- **Data extract**
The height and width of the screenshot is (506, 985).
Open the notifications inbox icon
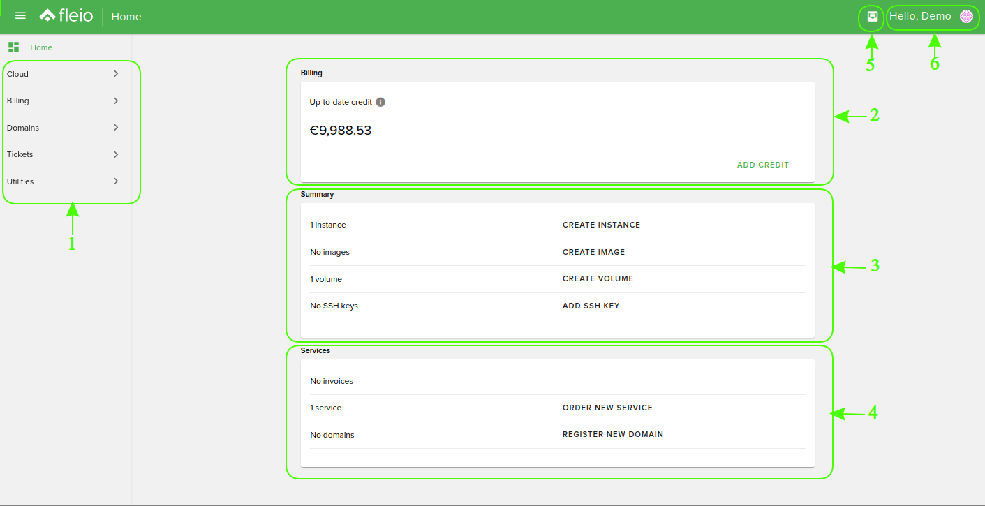pyautogui.click(x=871, y=15)
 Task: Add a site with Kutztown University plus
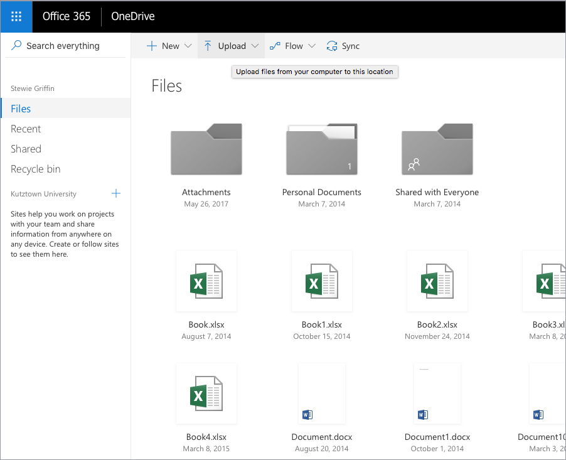coord(115,194)
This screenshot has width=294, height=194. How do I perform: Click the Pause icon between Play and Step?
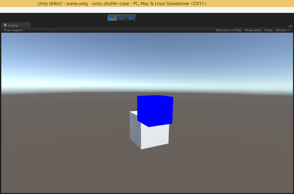pyautogui.click(x=121, y=17)
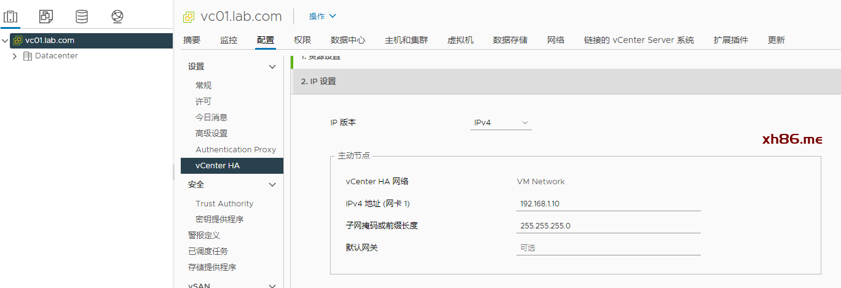Image resolution: width=841 pixels, height=288 pixels.
Task: Open the Storage inventory view icon
Action: [x=81, y=17]
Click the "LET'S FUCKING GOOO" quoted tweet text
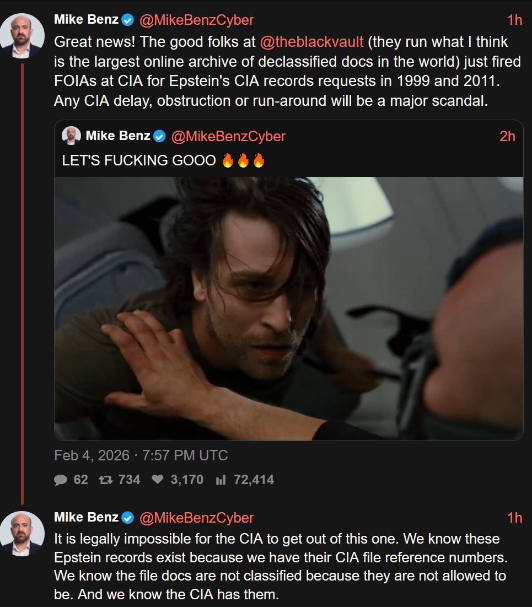 pyautogui.click(x=139, y=160)
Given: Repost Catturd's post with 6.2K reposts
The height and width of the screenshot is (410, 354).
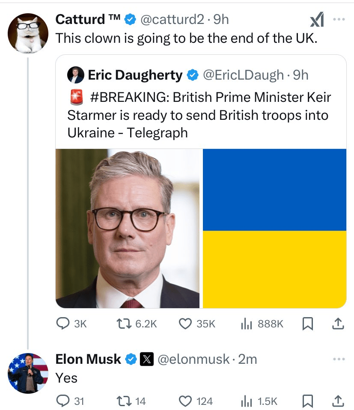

- **Work item**
Only the pictures stay out; the rest of the entries above must be written out exactly.

- **Problem solution**
The height and width of the screenshot is (506, 985).
Open the notifications inbox icon
pyautogui.click(x=871, y=15)
 Task: Add a site with Kutztown University plus
coord(115,194)
This screenshot has width=294, height=194. How do I perform: Click the Pause icon between Play and Step?
pyautogui.click(x=121, y=17)
Image resolution: width=841 pixels, height=288 pixels.
Task: Open the Storage inventory view icon
Action: [x=81, y=17]
Click the "LET'S FUCKING GOOO" quoted tweet text
 pyautogui.click(x=139, y=160)
Given: Repost Catturd's post with 6.2K reposts
The height and width of the screenshot is (410, 354).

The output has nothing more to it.